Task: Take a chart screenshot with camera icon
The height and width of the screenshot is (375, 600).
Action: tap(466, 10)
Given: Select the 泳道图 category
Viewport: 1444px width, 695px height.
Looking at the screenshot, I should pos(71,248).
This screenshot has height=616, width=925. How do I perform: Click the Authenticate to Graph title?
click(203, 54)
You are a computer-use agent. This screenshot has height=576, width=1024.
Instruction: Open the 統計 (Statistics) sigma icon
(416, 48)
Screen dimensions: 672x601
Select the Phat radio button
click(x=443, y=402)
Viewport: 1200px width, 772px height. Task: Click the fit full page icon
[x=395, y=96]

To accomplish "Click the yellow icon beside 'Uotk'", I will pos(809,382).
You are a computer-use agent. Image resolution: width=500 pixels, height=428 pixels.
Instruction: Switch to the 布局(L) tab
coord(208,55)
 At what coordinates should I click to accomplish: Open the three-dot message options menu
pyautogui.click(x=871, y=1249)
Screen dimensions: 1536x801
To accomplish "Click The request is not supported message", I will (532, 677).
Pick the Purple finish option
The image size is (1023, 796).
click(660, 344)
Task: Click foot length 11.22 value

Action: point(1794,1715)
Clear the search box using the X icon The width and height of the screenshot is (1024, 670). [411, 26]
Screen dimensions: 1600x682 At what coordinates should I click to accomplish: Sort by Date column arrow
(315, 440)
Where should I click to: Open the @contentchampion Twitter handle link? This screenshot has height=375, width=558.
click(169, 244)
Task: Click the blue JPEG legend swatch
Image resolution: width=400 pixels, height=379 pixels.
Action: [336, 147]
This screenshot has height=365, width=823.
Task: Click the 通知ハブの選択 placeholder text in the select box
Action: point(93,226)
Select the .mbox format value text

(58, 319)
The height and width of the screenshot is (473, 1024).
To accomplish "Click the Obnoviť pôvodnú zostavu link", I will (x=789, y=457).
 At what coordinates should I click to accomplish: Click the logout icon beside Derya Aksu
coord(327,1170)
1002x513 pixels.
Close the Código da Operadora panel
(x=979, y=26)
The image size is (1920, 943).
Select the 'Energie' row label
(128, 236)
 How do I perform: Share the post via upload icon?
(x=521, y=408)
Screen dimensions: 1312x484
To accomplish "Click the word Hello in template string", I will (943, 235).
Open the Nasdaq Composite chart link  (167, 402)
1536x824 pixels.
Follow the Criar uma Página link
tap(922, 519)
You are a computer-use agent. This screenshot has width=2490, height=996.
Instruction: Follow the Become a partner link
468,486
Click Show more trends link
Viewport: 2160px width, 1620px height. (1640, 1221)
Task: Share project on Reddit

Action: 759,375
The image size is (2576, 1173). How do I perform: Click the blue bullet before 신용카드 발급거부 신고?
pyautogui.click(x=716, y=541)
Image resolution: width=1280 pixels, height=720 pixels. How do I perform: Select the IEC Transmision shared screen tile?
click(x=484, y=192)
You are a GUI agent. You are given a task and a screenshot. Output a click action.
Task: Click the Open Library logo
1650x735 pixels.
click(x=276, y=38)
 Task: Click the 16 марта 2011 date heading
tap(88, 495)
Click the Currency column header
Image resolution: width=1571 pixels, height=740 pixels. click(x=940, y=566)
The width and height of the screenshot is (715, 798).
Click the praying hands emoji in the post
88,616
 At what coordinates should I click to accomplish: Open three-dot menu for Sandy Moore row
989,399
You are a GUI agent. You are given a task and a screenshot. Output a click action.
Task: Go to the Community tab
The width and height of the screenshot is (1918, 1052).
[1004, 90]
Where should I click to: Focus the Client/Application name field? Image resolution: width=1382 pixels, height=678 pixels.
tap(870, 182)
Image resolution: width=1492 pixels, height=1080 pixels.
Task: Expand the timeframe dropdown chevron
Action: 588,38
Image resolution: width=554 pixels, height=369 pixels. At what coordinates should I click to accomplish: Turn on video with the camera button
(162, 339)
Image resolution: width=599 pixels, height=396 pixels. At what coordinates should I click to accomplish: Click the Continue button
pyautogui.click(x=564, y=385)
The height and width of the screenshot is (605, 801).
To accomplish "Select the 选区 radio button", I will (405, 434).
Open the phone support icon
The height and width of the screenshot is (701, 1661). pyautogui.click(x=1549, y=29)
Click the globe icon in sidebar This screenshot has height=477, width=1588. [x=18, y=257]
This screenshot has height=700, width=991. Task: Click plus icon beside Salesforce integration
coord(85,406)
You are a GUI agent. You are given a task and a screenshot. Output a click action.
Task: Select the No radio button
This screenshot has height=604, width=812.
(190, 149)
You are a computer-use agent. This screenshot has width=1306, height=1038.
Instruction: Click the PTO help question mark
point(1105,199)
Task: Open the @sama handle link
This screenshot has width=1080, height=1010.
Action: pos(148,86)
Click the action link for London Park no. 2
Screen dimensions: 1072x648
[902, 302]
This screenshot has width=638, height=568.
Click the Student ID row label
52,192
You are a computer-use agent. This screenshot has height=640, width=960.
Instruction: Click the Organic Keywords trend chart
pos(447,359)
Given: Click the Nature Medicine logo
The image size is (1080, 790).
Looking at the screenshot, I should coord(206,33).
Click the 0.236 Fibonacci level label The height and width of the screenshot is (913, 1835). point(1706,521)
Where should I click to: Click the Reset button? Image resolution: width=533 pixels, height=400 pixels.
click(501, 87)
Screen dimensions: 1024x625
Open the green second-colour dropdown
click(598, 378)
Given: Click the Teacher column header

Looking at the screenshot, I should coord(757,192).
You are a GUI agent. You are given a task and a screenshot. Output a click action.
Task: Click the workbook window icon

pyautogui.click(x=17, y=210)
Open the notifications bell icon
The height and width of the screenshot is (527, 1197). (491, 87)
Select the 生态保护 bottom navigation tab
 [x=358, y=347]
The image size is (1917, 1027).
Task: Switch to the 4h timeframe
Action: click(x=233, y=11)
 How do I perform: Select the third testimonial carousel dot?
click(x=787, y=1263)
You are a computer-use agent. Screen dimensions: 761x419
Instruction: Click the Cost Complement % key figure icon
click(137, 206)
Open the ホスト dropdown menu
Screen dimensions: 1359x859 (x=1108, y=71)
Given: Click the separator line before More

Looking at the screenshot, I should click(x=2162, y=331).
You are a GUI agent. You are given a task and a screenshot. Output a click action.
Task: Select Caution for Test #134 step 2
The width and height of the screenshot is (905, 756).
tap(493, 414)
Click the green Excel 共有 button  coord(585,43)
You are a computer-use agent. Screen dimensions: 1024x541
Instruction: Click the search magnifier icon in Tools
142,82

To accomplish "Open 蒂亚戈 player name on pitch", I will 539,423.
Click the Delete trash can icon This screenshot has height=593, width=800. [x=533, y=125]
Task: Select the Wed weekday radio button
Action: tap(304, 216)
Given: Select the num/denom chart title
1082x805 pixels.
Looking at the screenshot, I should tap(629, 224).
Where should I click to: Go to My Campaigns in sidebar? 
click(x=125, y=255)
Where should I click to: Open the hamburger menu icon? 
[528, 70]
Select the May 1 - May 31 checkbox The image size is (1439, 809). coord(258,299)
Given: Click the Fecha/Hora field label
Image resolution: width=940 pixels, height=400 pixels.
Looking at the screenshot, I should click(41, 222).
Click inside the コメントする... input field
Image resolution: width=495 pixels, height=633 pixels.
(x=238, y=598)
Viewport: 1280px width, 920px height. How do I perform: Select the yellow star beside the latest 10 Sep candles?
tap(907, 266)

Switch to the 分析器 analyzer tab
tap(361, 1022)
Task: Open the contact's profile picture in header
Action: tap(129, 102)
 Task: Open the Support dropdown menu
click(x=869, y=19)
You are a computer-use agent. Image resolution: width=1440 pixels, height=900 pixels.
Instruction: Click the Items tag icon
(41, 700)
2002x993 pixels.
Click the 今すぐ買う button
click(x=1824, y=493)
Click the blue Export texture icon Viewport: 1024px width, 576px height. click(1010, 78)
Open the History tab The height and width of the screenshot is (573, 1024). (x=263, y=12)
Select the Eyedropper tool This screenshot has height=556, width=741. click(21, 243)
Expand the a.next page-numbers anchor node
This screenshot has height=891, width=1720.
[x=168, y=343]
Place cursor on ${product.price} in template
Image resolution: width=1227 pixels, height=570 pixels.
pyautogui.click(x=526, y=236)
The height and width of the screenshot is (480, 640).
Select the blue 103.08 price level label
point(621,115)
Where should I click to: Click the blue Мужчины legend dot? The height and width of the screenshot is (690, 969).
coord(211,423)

> **TASK ITEM**
Going through the entries above, show each line that contains "computer".

> **RESULT OF THE EXERCISE**
You are a computer-use agent. This screenshot has height=576, width=1024.
You are a computer-use agent. Image resolution: width=500 pixels, height=428 pixels.
You are a computer-use agent. This screenshot has width=2490, height=996.
You are a computer-use agent. This screenshot has width=1306, height=1038.
You are a computer-use agent. This screenshot has height=640, width=960.
You are a computer-use agent. Screen dimensions: 761x419
You are a computer-use agent. Screen dimensions: 1024x541
You are a computer-use agent. Image resolution: width=1440 pixels, height=900 pixels.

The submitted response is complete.